Problem 1: According to the passage on tobacco smuggling below, how much global tax revenue is lost to cigarette smuggling every year?
Problem 2: For each statement below, say whether it agrees with the passage on tobacco smuggling that follows, and quote the words of the passage that decide it: (a) Tobacco is the most heavily trafficked legal substance on Earth. (b) The Tax Foundation study on smuggling came out in 2018. (c) Countries with higher taxes have lower rates of smuggling.
Problem 3: Repeat word for word the part of the passage on tobacco smuggling starting with "But it’s illegal" and going on through "even more valuable.".

Selected extract:

[Begin]

But it’s illegal to buy tobacco for them now. That’s the whole point. How will they satisfy this forbidden craving? The same way people drank during prohibition, smoke weed where it’s still banned, and snort coke on Wall Street and in the Capitol. They’ll break the law and buy on the black market. The black market for tobacco has been thriving for years, raising the age of purchase is a giant gift to smugglers: Congress just made their most profitable and easy to traffic product even more valuable. 


Tobacco is the most heavily trafficked legal substance on Earth and upwards of $50 billion in global tax revenue is lost to cigarette smuggling every year. This is in very large measure because tobacco is often a country’s most highly taxed consumer good. Countries with higher taxes have higher rates of smuggling, a pattern mirrored in the US as shown in a 2015 study by the Tax Foundation. A 2018 report by the Seattle Times sums it up, “Cigarette smuggling robs Washington State of revenue.”

[End]

Data section:
[Begin]

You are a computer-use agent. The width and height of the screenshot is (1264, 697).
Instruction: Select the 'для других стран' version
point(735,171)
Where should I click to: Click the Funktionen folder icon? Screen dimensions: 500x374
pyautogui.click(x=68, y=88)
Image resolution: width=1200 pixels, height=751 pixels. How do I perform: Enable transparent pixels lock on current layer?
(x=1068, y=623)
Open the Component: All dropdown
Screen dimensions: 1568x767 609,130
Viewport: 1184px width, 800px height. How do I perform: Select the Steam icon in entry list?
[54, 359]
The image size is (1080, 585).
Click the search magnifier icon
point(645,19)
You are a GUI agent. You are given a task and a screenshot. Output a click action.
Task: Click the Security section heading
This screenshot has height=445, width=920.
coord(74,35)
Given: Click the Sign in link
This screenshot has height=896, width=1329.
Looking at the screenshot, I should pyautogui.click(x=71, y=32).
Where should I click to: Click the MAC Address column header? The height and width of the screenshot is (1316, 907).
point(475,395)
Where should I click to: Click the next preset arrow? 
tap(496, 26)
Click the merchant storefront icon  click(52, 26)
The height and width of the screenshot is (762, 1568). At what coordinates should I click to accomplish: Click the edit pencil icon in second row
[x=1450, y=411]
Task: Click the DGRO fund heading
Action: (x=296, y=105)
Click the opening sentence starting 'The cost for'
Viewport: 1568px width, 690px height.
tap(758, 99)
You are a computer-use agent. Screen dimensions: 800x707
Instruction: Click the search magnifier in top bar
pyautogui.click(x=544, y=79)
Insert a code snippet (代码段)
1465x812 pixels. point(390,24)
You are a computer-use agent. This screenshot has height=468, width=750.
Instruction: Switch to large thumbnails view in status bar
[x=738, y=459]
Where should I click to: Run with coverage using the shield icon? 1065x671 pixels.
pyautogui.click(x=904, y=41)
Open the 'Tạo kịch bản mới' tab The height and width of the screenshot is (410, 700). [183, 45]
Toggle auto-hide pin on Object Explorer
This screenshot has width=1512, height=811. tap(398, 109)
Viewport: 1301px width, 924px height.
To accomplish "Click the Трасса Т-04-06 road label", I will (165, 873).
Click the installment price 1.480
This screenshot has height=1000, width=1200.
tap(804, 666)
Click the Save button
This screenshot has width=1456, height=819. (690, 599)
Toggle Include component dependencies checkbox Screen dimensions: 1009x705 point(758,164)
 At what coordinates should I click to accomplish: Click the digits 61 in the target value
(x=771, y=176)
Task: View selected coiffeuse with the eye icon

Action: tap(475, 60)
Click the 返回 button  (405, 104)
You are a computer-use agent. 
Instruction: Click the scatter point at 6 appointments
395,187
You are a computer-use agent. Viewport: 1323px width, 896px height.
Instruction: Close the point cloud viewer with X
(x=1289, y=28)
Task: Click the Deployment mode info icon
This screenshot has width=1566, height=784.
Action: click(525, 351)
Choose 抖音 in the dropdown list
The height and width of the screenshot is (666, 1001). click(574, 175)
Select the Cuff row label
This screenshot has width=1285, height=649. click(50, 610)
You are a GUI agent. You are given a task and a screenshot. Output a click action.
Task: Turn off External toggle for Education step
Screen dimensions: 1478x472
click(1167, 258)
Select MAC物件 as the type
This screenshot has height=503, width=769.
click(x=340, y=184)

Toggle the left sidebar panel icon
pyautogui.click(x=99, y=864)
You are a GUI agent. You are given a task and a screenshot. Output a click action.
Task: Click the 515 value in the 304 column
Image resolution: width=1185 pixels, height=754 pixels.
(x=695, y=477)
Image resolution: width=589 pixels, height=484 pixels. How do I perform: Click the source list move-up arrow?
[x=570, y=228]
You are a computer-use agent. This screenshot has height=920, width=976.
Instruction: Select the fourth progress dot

[End]

Full answer 1: Upwards of $50 billion.

Full answer 2:
(a) Yes: "Tobacco is the most heavily trafficked legal substance on Earth"
(b) No: "a 2015 study by the Tax Foundation"
(c) No: "Countries with higher taxes have higher rates of smuggling"

Full answer 3:
But it’s illegal to buy tobacco for them now. That’s the whole point. How will they satisfy this forbidden craving? The same way people drank during prohibition, smoke weed where it’s still banned, and snort coke on Wall Street and in the Capitol. They’ll break the law and buy on the black market. The black market for tobacco has been thriving for years, raising the age of purchase is a giant gift to smugglers: Congress just made their most profitable and easy to traffic product even more valuable.